Content starts

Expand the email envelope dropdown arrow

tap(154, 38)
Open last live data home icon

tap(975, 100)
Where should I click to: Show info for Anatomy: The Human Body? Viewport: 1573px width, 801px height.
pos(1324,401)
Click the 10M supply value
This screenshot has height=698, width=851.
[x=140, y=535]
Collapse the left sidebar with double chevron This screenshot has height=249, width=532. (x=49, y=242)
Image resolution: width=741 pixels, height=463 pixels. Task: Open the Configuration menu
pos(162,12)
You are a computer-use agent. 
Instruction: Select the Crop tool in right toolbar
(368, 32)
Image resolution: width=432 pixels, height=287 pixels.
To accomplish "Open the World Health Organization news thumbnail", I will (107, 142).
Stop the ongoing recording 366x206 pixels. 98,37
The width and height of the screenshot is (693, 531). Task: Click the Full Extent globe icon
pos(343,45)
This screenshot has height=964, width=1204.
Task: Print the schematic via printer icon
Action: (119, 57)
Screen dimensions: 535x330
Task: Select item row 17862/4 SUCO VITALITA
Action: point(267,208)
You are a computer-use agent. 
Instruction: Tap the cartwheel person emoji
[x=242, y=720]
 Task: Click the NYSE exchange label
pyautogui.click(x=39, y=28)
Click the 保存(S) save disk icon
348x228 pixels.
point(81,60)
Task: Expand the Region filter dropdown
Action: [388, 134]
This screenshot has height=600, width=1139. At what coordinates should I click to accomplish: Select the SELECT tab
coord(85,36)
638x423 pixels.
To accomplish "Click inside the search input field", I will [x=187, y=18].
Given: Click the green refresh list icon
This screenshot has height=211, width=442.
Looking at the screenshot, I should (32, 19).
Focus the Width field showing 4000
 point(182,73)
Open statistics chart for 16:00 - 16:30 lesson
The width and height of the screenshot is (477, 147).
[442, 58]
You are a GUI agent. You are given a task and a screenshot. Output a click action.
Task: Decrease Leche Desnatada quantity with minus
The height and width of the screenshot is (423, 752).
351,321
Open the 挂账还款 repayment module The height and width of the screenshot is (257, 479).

Content ends

Work to be completed ▸ All of the records above are to be returned exactly as they stand.

Written response ▸
Expand the email envelope dropdown arrow

tap(154, 38)
Open last live data home icon

tap(975, 100)
Where should I click to: Show info for Anatomy: The Human Body? Viewport: 1573px width, 801px height.
pos(1324,401)
Click the 10M supply value
This screenshot has height=698, width=851.
[x=140, y=535]
Collapse the left sidebar with double chevron This screenshot has height=249, width=532. (x=49, y=242)
Image resolution: width=741 pixels, height=463 pixels. Task: Open the Configuration menu
pos(162,12)
You are a computer-use agent. 
Instruction: Select the Crop tool in right toolbar
(368, 32)
Image resolution: width=432 pixels, height=287 pixels.
To accomplish "Open the World Health Organization news thumbnail", I will (107, 142).
Stop the ongoing recording 366x206 pixels. 98,37
The width and height of the screenshot is (693, 531). Task: Click the Full Extent globe icon
pos(343,45)
This screenshot has height=964, width=1204.
Task: Print the schematic via printer icon
Action: (119, 57)
Screen dimensions: 535x330
Task: Select item row 17862/4 SUCO VITALITA
Action: point(267,208)
You are a computer-use agent. 
Instruction: Tap the cartwheel person emoji
[x=242, y=720]
 Task: Click the NYSE exchange label
pyautogui.click(x=39, y=28)
Click the 保存(S) save disk icon
348x228 pixels.
point(81,60)
Task: Expand the Region filter dropdown
Action: [388, 134]
This screenshot has height=600, width=1139. At what coordinates should I click to accomplish: Select the SELECT tab
coord(85,36)
638x423 pixels.
To accomplish "Click inside the search input field", I will [x=187, y=18].
Given: Click the green refresh list icon
This screenshot has height=211, width=442.
Looking at the screenshot, I should (32, 19).
Focus the Width field showing 4000
 point(182,73)
Open statistics chart for 16:00 - 16:30 lesson
The width and height of the screenshot is (477, 147).
[442, 58]
You are a GUI agent. You are given a task and a screenshot. Output a click action.
Task: Decrease Leche Desnatada quantity with minus
The height and width of the screenshot is (423, 752).
351,321
Open the 挂账还款 repayment module The height and width of the screenshot is (257, 479).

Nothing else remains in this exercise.